Arthur Pequegnat clocks were made between 1908 and 1941 in Berlin (now Kitchener), Ontario. Those produced before 1917 had “Berlin” inscribed on the dial face. The town of Berlin from 1854 until 1912 became the City of Berlin from 1912 until 1916. The name Berlin was associated with the war against Germany consequently the decision was made by city officials to change the name to Kitchener midway through the First World War. Kitchener is the present seat of the Regional Municipality of Waterloo, Ontario (Canada). Arthur Pequegnat clocks were the only wholly made Canadian clocks (aside from a short run of clocks made by the Canada Clock Company and later the Hamilton Clock Company in the 1870s) and are particularly sought after by Canadian collectors.

AO from Ontario writes, “Good Morning Ron, I live in Ontario (Canada) and have two Pequegnat clocks I am thinking of selling. Could you give me an idea of how much they are worth? The mantel clock is an Oxford. Thank you.

The clocks she mentions in her email are the Arthur Pequegnat Oxford mantel clock (time and strike) and the King Edward time-only wall clock missing the King Edward lower drop decal.

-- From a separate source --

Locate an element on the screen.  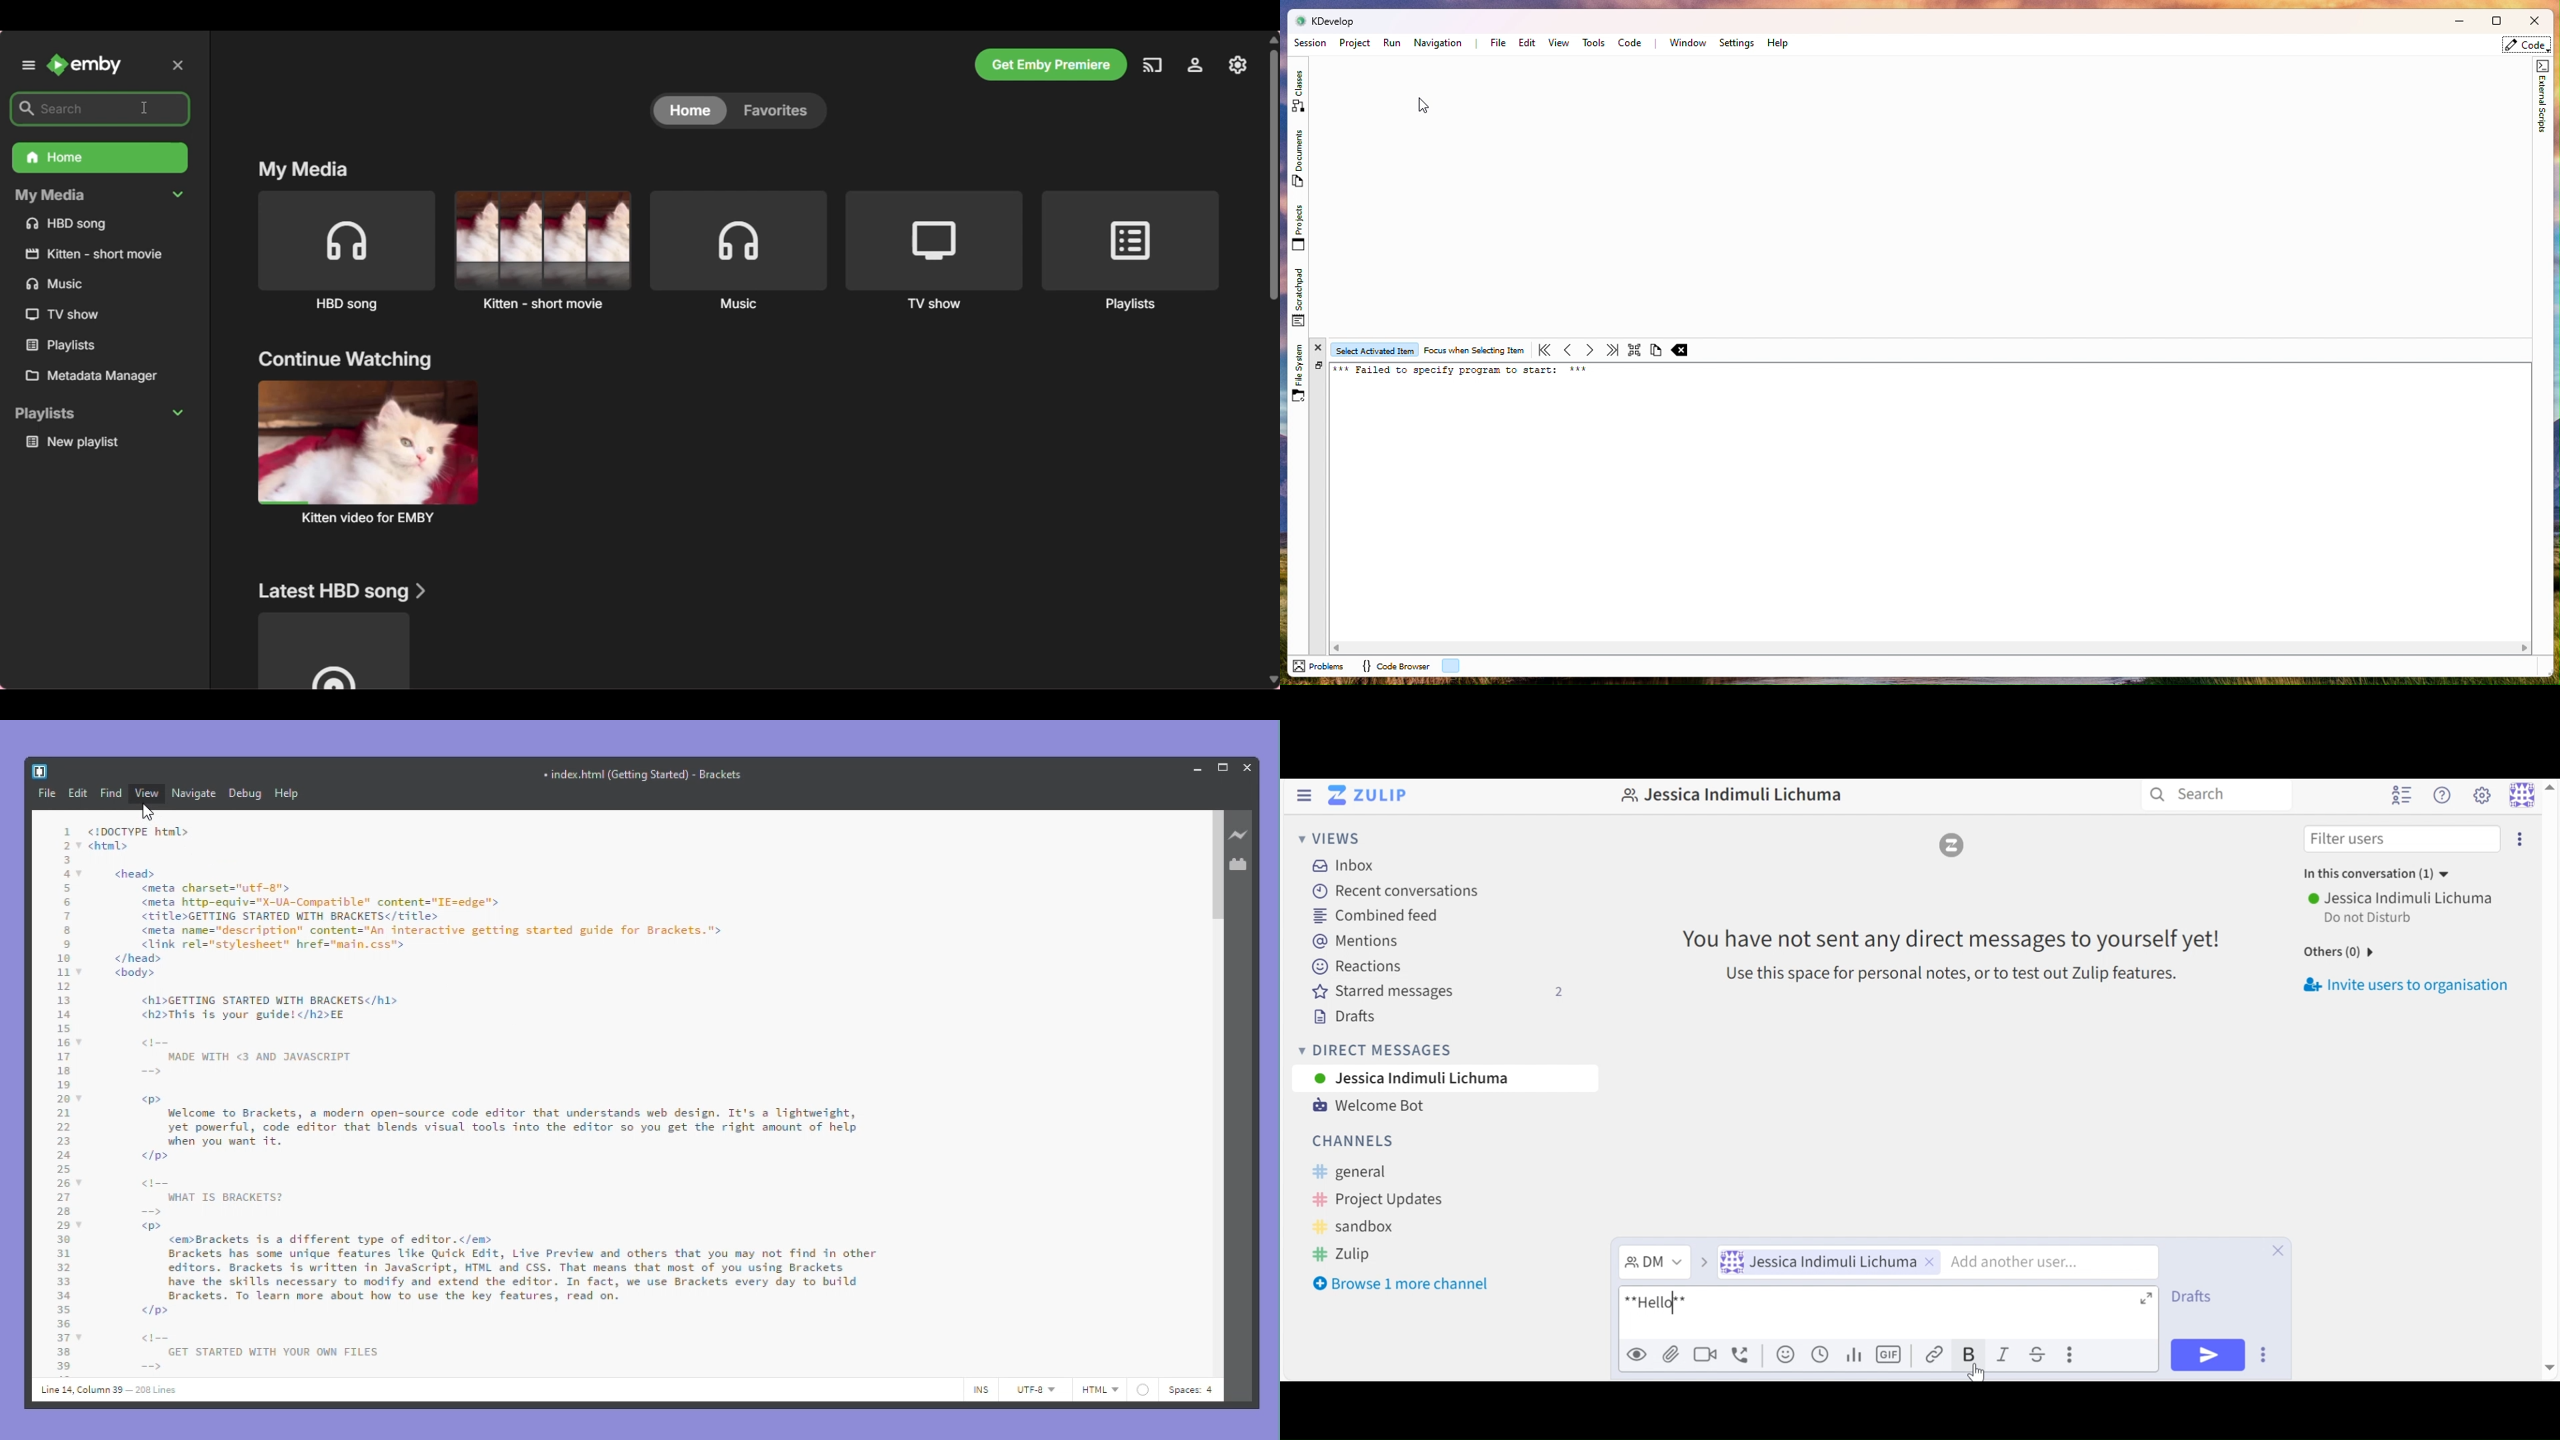
2 is located at coordinates (67, 846).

Pequegnat Oxford mantel clock
Pequegnat Oxford mantel clock from the Canadian Clock Museum in Deep River, Ontario
King Edward with 15 day Moncton movement
King Edward with 15 day Moncton movement showing decal from the Canadian Clock Museum in Deep River, Ontario

I replied. “I looked at your photos and have some comments. The time-only wall clock is known as the King Edward. From the photo yours seems to look intact save for the missing decal in the lower drop. A King Edward decal should be in the middle of the glass panel. It appears to be replacement glass which will certainly affect the value. However you should be able to get in the $600 to $1000 range for your King Edward clock. If you are selling in Canada where collectors are attracted to Pequegnat clocks because they are wholly Canadian made you should do reasonably well. If the clock has been recently serviced you can expect to price it a little higher.

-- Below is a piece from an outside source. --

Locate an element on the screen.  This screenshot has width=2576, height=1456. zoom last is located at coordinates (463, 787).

Mantel clocks always command lower prices but your Oxford should easily sell in the $400 range. I would price both slightly higher and see what responses you get.”

AOs reply, ” Hi again Ron, A dealer has offered me $750.00 for both clocks. Is that reasonable knowing that he has to resell them?”

I advised AO that they should dicker a bit and that the dealer certainly knows the value. I suggested that she could also try to sell it on an online for-sale site.

AO replied later and said they posted the clock on a for-sale site and the same dealer offered $650 for the King Edward.

I emailed her again asking how they made out with the sale. AO replied and said the dealer backed out and the clocks are still for sale.

UPDATE: AO wrote 1 week later and said she has sold them both for $350 more that the first offer. She is very pleased.